KOH: Yeah, we have been using satellites as well, but a couple of problems: one is the cost, and the second reason is because in many parts of the humid tropics, there is persistent cloud cover, so it’s very difficult to get real time images from a particular location using satellite-based remote sensing.


The drone took this aerial photo of a roaming elephant. (Photo: Lian Pin Koh)

GELLERMAN: You know, Professor Koh, have you thought of this, that you’re flying this drone over a forest, and you hone in on a deforester, someone who is cutting down trees, and they start shooting at the drone, and maybe shooting at you.

KOH: Actually, being shot at was one of the motivations for developing the drone too! Being shot at is a big risk of having manned aircraft flying over forests looking for illegal loggers, or poachers, so if the drone gets shot at, it’s the drone that goes down, it’s only a two thousand dollar technology. It’s practically disposable compared to a manned aircraft or an ultra-lite.

GELLERMAN: Since you’ve had successful test flights, have environmental groups coming to you saying, ‘hey, we could use that’?

KOH: Yeah, we’ve got lots of people contacting us, we’ve got colleagues from other research institutes asking us to go to Borneo to fly over the rainforest, asking us to go to Africa and we’ve even got someone asking us to bring our drones to the Antarctica to film penguins!

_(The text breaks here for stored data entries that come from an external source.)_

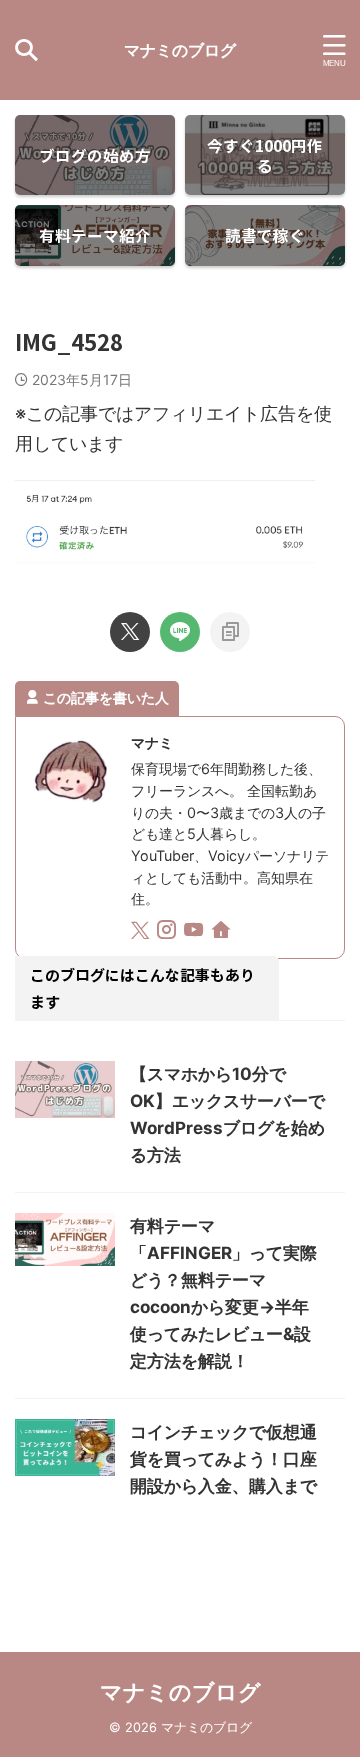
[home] (222, 933)
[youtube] (195, 932)
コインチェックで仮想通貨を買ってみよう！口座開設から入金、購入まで (223, 1459)
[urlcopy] (230, 632)
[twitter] (130, 632)
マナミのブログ (180, 50)
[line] (180, 632)
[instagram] (168, 932)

GELLERMAN: Professor Koh, were you the kind of kid - I know I was - who flew model airplanes and all that?

KOH: No, no. I wanted to fly, but we just couldn't afford to buy one of those things in my family, so I’m sort of living my childhood dream now. You know, one of my dreams is to be able to develop something that is of real practical use to conservation in the tropics, apart from all of the academic work that I’m engaged in, to reach out to the people on the ground who are actually doing conservation.

GELLERMAN: Is it fun to fly?

KOH: Oh, it’s very fun! That’s the other reason why we developed the drone! (Laughs.)

GELLERMAN: Well, congratulations Professor Koh, you’ve earned your wings!

KOH: (laughs) Oh, thank you very much.

GELLERMAN: Lian Pin Koh is a professor of ecology and conservation at the Swiss Federal Institute of Technology in Zurich.